Brief = Your task is to copy all of the data exactly.
** Data for review follows **
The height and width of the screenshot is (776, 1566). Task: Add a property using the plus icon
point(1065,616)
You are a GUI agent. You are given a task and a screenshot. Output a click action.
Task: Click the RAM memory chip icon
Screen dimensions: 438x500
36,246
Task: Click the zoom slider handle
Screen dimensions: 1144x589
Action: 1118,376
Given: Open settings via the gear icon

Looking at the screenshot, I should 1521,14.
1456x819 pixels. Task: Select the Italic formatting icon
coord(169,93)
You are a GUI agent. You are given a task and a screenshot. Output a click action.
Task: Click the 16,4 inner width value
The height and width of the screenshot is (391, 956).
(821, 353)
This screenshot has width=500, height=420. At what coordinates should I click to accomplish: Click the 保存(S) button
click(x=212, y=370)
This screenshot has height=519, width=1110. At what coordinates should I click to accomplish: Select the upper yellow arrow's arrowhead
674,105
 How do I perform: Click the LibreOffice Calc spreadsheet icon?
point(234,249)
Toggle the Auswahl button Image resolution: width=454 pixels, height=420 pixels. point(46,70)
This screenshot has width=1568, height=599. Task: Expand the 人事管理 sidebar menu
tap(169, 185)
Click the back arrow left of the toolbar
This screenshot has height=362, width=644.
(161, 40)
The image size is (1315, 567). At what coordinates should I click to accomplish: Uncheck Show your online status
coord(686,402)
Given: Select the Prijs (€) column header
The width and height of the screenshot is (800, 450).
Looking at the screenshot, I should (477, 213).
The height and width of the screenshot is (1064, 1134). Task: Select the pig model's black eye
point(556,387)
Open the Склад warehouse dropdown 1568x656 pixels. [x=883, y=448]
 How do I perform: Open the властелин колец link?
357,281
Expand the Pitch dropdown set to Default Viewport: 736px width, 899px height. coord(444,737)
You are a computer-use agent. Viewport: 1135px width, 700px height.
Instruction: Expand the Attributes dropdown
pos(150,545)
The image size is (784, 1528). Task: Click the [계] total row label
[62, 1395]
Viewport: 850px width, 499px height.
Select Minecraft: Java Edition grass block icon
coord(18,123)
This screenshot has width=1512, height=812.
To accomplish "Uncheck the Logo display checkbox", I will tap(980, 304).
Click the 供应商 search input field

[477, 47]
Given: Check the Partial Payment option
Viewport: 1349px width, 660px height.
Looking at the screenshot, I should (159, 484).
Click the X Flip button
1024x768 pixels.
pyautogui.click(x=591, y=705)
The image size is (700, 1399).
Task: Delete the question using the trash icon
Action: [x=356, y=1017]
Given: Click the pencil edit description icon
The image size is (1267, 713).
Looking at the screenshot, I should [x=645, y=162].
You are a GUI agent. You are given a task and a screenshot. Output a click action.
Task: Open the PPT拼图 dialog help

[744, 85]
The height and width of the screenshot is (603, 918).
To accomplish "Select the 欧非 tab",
** End of Data for review **
Written solution =
The height and width of the screenshot is (776, 1566). Task: Add a property using the plus icon
point(1065,616)
You are a GUI agent. You are given a task and a screenshot. Output a click action.
Task: Click the RAM memory chip icon
Screen dimensions: 438x500
36,246
Task: Click the zoom slider handle
Screen dimensions: 1144x589
Action: 1118,376
Given: Open settings via the gear icon

Looking at the screenshot, I should 1521,14.
1456x819 pixels. Task: Select the Italic formatting icon
coord(169,93)
You are a GUI agent. You are given a task and a screenshot. Output a click action.
Task: Click the 16,4 inner width value
The height and width of the screenshot is (391, 956).
(821, 353)
This screenshot has width=500, height=420. At what coordinates should I click to accomplish: Click the 保存(S) button
click(x=212, y=370)
This screenshot has height=519, width=1110. At what coordinates should I click to accomplish: Select the upper yellow arrow's arrowhead
674,105
 How do I perform: Click the LibreOffice Calc spreadsheet icon?
point(234,249)
Toggle the Auswahl button Image resolution: width=454 pixels, height=420 pixels. point(46,70)
This screenshot has width=1568, height=599. Task: Expand the 人事管理 sidebar menu
tap(169, 185)
Click the back arrow left of the toolbar
This screenshot has height=362, width=644.
(161, 40)
The image size is (1315, 567). At what coordinates should I click to accomplish: Uncheck Show your online status
coord(686,402)
Given: Select the Prijs (€) column header
The width and height of the screenshot is (800, 450).
Looking at the screenshot, I should (477, 213).
The height and width of the screenshot is (1064, 1134). Task: Select the pig model's black eye
point(556,387)
Open the Склад warehouse dropdown 1568x656 pixels. [x=883, y=448]
 How do I perform: Open the властелин колец link?
357,281
Expand the Pitch dropdown set to Default Viewport: 736px width, 899px height. coord(444,737)
You are a computer-use agent. Viewport: 1135px width, 700px height.
Instruction: Expand the Attributes dropdown
pos(150,545)
The image size is (784, 1528). Task: Click the [계] total row label
[62, 1395]
Viewport: 850px width, 499px height.
Select Minecraft: Java Edition grass block icon
coord(18,123)
This screenshot has width=1512, height=812.
To accomplish "Uncheck the Logo display checkbox", I will tap(980, 304).
Click the 供应商 search input field

[477, 47]
Given: Check the Partial Payment option
Viewport: 1349px width, 660px height.
Looking at the screenshot, I should (159, 484).
Click the X Flip button
1024x768 pixels.
pyautogui.click(x=591, y=705)
The image size is (700, 1399).
Task: Delete the question using the trash icon
Action: [x=356, y=1017]
Given: Click the pencil edit description icon
The image size is (1267, 713).
Looking at the screenshot, I should [x=645, y=162].
You are a GUI agent. You are given a task and a screenshot. Output a click action.
Task: Open the PPT拼图 dialog help

[744, 85]
The height and width of the screenshot is (603, 918).
To accomplish "Select the 欧非 tab",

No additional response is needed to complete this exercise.